Send many small packets or few big packets? #tcp
I wish more was said about optimizing the correlation between TCP transmission and CPU / load average.
Here is some code I quickly wrote that doesn't give me all the answers, but is a start.

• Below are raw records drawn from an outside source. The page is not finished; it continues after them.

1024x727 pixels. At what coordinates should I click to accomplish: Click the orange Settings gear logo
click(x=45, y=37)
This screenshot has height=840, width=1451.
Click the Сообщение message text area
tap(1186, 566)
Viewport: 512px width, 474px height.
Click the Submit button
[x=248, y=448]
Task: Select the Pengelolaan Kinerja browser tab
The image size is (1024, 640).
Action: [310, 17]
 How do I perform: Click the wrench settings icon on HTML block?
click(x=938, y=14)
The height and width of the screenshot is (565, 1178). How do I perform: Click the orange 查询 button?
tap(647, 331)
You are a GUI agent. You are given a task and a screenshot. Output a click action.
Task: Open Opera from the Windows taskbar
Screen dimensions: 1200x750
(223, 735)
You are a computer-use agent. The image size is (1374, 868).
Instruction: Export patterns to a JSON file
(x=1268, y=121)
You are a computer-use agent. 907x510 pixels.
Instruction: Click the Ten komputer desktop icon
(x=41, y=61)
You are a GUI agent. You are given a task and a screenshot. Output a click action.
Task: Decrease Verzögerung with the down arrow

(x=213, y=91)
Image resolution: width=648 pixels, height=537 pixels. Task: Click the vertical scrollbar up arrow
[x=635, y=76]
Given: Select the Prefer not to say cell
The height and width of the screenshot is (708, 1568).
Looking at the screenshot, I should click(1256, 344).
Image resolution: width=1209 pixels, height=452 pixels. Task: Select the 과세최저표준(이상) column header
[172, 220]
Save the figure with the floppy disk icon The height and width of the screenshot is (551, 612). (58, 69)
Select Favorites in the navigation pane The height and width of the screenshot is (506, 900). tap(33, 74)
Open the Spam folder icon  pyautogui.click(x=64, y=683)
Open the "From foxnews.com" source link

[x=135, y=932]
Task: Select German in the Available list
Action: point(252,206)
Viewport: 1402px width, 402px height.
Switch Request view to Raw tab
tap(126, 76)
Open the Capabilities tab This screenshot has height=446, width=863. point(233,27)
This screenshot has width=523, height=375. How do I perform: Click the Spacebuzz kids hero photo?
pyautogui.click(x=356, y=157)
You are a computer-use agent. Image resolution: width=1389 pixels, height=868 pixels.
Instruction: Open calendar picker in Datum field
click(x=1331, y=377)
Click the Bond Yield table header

Start a tcp server on one terminal
git clone https://github.com/extend/ranch
cd examples/tcp_echo
%% optionally comment the echo part
make && ./_rel/bin/tcp_echo_example console
This starts the ranch tcp server on port 5555
I opened up another terminal for the client
Create a function that returns N bytes of "x"
1> Bin = fun(N)->
lists:foldl(fun(X,Acc)->
<<Acc/binary,"x">>
end, <<>>, lists:seq(1,N)) end.
#Fun<erl_eval.6.80484245>
2> Bin(1).
<<"x">>
3> Bin(10).
<<"xxxxxxxxxx">>
How long does it take to send a byte
4> timer:tc(fun()->
{ok,C} = gen_tcp:connect("localhost",5555,[]),
gen_tcp:send(C,Bin(1))
end).
{14606,ok}
Try it out with different sizes
9> timer:tc(fun()->
{ok,C} = gen_tcp:connect("localhost",5555,[]), gen_tcp:send(C,Bin(150000)) end).
{4923405,ok}
Send 10 one after another with the same socket
11> timer:tc(fun()->
{ok,C} = gen_tcp:connect("localhost",5555,[]),
[gen_tcp:send(C,Bin(1400)) || _X <- lists:seq(1,10)], ok end).
{819,ok}
Make a test function, memoize a bunch of stuff
25> Test4 = fun(Size,Packets) ->
FullBin = Bin(Size), Max = lists:seq(1,Packets), timer:tc(fun()->
{ok,C} = gen_tcp:connect("localhost",5555,[binary]),
[gen_tcp:send(C,FullBin) || _X <- Max], ok
end) end.
#Fun<erl_eval.12.80484245>
Send 10,000 bytes, but with different size packets vs number of packets
32> [{Size,Packets,Test4(Size,Packets)} || {Size,Packets} <-
[{1,10000}, % send 10k 1 byte sized packets
{10,1000},
{100,100},
{1000,10},
{10000,1}]]. % send one 10k byte sized packet
[{1,10000,{589211,ok}},
{10,1000,{71843,ok}},
{100,100,{9680,ok}},
{1000,10,{1575,ok}},
{10000,1,{795,ok}}]
So sending 1 large packet with 10,000 bytes was fastest. I found this paper[1] interesting that says
1bps of network link requires 1Hz of CPU processing
[1] http://pdf.aminer.org/000/446/252/tcp_performance_re_visited.pdf
But I wish I could see the impact on CPU, TIME_WAIT, etc which is less trivial to co-relate.